Flames issue changeably in blue and purple and crimson from Dulpae's eye-sockets, and the air about her is filled with malign, equivocal shadows that shift and change eternally. A hell-born smoke, dissolves and re-limns itself behind her. Unwinding with a movement swift as light, she lashes Narnaty with a great length of rope, but the priest goes free of the attack. Yngvarr goes over the balustrade, attacking the Queen in mid-air. Neren draws Steel Leaf and heads over the balcony with Valandil to attack the queen.

"What can I do for you?" begs Nimlinor, "just let me stay at your side." "Bring me the elf!" commands Dulpae, "that is all I desire." Dulpae rends Yngvarr with repeated blows of her hellforged blade. Nimlinor conjures an enfeebling ray and launches the bolt at Yngvarr, but misses. At last, Narntay succeeds in dispelling the queen's enchantment over Nim. "That bitch!" yells Nimlinor, free at last. Instinctively, he tries to blind her, but fails. A desperate surge of combat ensues, with Queen Dulpae hovering to and fro, lashing with her rope. With rapid-beating vans, she attacks and retreats, never giving her enemies a chance to pin her down. Neren fires at her with pistols (Dram reloads them), while his brother uses repeated blasts of his sigil wand against her, quite effectively.

The Queen's emissaries beg her to join the fray (they have hitherto stood ineffectively beside the man-cage), and finally she lets them. Valandil destroys them, luring Dulpae to the throne. Dulpae misjudges the situation and perches momentarily atop the seat, raining blows upon her enemies. But Neren has focused his mind with a simple spell, and puts Steel Leaf in her back. With fear and wonder in her strange eyes, she stumbles, startled by the pain. Moaning faintly, twitching a little, she lay in a crumbled heap, dead upon the king's throne. Then suddenly she is transformed into a deliquescence of black ooze, and seeps away into the cracks of the seat, returning to Carceri whence she came.

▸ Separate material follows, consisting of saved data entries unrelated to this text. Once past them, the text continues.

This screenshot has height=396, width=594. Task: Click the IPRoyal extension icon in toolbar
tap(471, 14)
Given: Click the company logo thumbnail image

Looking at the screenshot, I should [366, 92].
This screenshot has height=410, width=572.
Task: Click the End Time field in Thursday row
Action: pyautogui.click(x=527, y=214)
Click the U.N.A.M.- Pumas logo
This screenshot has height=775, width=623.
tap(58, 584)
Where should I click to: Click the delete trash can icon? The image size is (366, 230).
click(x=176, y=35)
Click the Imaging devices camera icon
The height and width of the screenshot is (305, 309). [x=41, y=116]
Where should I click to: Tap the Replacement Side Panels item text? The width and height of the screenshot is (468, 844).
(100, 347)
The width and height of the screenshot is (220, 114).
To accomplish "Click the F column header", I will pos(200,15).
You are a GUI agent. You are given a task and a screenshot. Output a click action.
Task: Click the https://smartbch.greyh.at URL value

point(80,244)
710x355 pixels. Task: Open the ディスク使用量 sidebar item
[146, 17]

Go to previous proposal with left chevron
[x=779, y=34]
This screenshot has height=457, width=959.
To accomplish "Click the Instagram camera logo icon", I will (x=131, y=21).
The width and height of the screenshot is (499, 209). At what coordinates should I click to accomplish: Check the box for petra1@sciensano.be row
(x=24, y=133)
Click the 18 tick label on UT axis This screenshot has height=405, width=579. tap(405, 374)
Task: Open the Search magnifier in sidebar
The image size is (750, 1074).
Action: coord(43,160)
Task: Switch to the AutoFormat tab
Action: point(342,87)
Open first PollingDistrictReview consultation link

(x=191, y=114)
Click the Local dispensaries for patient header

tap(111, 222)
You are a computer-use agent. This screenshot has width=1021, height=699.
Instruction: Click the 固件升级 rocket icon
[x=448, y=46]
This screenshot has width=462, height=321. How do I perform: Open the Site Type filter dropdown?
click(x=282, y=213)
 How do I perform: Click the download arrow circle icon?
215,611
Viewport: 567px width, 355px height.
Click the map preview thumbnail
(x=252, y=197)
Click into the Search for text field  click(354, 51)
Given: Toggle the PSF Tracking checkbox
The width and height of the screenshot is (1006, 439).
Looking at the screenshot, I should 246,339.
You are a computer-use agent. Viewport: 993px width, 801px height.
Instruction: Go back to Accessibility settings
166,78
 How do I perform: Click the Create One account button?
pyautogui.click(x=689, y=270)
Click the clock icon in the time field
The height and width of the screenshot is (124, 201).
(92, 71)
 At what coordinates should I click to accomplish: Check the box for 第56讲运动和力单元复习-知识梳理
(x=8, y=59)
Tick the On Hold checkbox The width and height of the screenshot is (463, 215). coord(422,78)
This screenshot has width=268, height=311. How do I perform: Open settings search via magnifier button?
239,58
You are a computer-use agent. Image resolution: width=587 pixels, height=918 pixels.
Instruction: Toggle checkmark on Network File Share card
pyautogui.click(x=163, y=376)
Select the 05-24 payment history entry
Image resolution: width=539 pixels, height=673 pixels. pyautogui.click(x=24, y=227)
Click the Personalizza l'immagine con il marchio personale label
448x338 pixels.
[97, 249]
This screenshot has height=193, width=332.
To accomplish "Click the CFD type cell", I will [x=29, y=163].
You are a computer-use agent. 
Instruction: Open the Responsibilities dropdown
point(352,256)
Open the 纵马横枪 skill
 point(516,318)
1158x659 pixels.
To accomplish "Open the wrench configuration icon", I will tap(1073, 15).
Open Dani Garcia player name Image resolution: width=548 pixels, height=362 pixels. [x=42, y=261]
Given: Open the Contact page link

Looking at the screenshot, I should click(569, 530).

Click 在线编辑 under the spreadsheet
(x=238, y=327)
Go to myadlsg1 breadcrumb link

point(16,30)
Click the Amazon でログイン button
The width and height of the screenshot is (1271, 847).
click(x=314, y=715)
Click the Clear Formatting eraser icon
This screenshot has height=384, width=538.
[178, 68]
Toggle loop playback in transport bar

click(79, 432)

"Devils keep their words," says Neren. "To the harem!" Narntay wakes Mabul and the fellows return quickly to the pit fiend.

"You have helped me heretofore in this thing, and there is a debt," says the pit fiend. "Now I will pay the debt and let you pass." The devil opens the valves that secure the great doors, and swings them open. "...but know that I will not aid you in this treachery you have planned for the King."

Mabul strides into the room, followed by the others. When all have passed into the harem, the pit fiends seals them inside with a sonorous clash.

Marveling at the vastness of this chamber, which can hardly be reconciled with the palace's outer dimensions, the fellows now gaze upon endless avenues of tall pillars, and vistas of tables laden with piled-up foods and urns of wine. The viands are all rotten, crawling with worms, and the wine is tainted. All the pillars (which reach above to infinity) are intricately carved in great biased reliefs. The attention to detail is exquisite; however, the carvings themselves are unsettling, and depict scenes of immense cruelty. Fantastic creatures, possibly from the early ages of Edion, are figured upon them.

The harem is peopled with all the girls that the king has ever summoned to his dwelling. It seems, in fact, that there are hundreds, leaning on ornate couches, or frozen in attitudes of languor. Their corpses are ridden with maggots, and worms, and all the diseases of the grave. At the very center of it all there sits the old king on a frayed couch, surrounded by eight pillars, each bearing a single glowing rune.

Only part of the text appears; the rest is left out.